РОЗРАХУНОК ОСНОВНИХ ПАРАМЕТРІВ РАДІАЛЬНО-РОТАЦІЙНОГО ПРОФІЛЮВАННЯ МЕТАЛІВ ПРИ ВИГОТОВЛЕННІ КОЛІСНИХ ОБОДІВ РІЗНИХ ТИПІВ І ТОВЩИНИ

Abstract

The work is devoted to the establishment of design dependencies to determine the main optimal parameters of radial-rotary profiling, which provide quality indicators of manufactured products. The processes of rotary shaping of metals by pressure are becoming more and more widespread, since it can effectively solve the main problems arising in machine-building and metal-working industries. The economic efficiency of radial-rotary profiling can be ensured by development of a technological scheme based on the deformation process main parameter optimal values. Localization of the deformation zone significantly reduces the deformation forces, which makes it possible to process high-strength and low-plastic materials and to obtain products of various configurations on equipment with a relatively low power, for example, wheel rims of various transport vehicles (cars, light aircraft, etc.). The results of analytical studies of the regularities describing the technological scheme of radial-rotary profiling are presented.
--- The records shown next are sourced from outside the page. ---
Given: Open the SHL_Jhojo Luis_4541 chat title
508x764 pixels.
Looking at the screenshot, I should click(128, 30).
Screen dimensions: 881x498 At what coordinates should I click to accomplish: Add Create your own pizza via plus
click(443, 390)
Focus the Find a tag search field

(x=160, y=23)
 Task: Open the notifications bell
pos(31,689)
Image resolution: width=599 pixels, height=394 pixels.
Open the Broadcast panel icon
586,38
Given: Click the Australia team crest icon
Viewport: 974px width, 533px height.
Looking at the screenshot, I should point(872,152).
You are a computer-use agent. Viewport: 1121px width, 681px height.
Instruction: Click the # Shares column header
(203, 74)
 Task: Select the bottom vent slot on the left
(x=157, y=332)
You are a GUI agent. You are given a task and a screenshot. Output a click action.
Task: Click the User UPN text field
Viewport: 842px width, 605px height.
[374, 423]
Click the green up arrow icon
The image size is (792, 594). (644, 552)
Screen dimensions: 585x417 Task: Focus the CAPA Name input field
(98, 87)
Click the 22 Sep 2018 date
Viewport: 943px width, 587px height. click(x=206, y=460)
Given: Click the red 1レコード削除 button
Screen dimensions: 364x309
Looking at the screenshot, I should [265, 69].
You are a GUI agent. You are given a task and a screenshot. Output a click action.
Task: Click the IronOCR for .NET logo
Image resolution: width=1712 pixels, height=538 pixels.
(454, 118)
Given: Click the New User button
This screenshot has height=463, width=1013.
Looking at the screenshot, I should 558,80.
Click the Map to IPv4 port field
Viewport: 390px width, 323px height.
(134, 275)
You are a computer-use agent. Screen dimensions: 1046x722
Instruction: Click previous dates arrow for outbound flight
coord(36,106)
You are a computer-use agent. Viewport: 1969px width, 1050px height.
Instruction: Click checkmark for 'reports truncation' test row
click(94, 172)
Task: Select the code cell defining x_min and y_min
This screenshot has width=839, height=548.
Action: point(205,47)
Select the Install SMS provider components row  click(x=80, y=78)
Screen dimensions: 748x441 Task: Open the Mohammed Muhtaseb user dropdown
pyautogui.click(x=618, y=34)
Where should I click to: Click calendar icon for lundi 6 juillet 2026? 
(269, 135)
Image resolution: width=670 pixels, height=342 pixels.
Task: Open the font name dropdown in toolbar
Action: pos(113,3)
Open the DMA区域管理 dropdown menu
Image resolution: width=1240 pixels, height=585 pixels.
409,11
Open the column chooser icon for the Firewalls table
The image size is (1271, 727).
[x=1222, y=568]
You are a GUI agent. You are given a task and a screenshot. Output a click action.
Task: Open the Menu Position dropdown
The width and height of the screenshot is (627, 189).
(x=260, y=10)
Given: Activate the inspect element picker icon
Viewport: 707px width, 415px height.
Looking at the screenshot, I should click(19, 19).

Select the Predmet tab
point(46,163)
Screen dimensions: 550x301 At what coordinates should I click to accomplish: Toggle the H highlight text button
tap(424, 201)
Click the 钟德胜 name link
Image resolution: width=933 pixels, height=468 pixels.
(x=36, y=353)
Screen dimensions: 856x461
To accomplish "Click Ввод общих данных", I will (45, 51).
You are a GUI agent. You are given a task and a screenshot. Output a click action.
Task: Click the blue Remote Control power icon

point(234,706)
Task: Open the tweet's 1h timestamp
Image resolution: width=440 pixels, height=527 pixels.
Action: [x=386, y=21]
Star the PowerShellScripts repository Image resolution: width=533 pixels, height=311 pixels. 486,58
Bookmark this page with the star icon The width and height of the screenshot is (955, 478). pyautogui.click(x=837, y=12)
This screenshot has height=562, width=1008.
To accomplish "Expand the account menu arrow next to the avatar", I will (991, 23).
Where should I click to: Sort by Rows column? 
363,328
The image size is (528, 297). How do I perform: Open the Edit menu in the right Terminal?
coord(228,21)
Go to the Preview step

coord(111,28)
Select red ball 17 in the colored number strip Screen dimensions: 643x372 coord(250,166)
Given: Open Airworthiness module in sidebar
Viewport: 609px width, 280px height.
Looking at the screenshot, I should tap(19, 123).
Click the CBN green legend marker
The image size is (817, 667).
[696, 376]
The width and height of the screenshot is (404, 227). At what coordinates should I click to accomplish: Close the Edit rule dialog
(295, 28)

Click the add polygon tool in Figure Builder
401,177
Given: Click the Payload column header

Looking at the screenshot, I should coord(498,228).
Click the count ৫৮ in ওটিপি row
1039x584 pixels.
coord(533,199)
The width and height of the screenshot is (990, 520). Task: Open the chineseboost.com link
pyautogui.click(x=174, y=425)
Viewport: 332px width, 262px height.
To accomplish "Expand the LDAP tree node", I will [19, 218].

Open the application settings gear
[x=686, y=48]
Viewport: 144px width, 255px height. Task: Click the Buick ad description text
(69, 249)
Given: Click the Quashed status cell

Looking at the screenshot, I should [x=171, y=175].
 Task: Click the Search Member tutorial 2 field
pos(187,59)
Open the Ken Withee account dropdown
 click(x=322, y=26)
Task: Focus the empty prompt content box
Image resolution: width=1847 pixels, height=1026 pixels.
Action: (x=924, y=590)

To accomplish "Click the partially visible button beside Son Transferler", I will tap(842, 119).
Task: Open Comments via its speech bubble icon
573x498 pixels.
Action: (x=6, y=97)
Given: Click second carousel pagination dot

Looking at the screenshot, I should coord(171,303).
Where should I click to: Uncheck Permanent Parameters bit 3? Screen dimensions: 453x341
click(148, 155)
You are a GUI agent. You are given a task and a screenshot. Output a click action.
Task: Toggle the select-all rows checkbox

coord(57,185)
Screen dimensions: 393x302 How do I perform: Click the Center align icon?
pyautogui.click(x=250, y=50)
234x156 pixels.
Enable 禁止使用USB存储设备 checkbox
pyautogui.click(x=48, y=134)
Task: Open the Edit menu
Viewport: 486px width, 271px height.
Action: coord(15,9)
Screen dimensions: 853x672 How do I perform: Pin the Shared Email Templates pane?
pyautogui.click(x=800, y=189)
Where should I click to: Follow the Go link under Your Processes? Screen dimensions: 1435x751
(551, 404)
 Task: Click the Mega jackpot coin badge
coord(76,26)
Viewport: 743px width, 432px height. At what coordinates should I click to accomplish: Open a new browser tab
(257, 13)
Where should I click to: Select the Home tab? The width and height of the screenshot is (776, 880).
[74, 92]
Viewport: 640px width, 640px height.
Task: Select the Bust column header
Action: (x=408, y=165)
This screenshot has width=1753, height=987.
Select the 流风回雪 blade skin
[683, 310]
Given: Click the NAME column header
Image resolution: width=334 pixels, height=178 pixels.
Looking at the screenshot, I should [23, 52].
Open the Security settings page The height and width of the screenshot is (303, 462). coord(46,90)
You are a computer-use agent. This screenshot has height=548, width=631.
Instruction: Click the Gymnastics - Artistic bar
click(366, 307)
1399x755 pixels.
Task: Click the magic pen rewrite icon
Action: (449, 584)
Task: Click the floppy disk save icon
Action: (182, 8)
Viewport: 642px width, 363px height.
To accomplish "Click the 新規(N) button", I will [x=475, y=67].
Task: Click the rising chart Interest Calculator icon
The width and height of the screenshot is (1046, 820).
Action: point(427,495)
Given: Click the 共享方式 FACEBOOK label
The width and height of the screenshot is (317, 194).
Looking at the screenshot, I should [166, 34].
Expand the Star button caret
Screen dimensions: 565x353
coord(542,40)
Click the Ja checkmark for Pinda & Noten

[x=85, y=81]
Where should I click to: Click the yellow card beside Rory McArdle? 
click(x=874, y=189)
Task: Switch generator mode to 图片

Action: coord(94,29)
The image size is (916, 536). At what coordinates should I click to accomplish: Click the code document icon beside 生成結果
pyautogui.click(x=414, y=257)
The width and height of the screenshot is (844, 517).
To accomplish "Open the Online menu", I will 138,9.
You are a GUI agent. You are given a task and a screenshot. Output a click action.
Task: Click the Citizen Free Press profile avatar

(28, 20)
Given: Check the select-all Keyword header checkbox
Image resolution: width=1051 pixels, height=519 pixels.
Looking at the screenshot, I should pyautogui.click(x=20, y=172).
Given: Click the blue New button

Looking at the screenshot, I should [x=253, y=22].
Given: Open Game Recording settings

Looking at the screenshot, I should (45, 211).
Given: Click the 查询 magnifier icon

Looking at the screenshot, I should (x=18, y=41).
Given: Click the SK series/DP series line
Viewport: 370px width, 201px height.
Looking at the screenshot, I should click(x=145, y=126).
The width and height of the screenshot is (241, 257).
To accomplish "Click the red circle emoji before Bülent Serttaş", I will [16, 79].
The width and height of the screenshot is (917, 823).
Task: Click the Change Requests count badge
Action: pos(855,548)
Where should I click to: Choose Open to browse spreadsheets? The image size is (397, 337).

For this, the following parameters have been determined: maximum feed of the lower and upper rollers, conditional groove depth for a part with tapered caps; geometric dimensions of the imprints of the cap contact areas with the lower and upper rollers. It was found that when the profile depth changes, the feed rates of the upper and lower rollers change insignificantly, so the profile depth can be taken the same in both cases. It has been established that the concentrated nature of the specific pressure that the workpiece perceives does not reduce the tool safety margin. The rollers are made of steel 9ХС, withstand pressure 1600 ... 1800 MPa. During the workpiece shaping the values of the characteristics change. Therefore, it is recommended to determine the feed critical value for several values of the profile depth and take the smallest value. The calculated feed values have been confirmed by experimental studies. It was determined that when profiling without lubrication, the number of shell revolutions per unit time is 20% less than the number of shaft revolutions.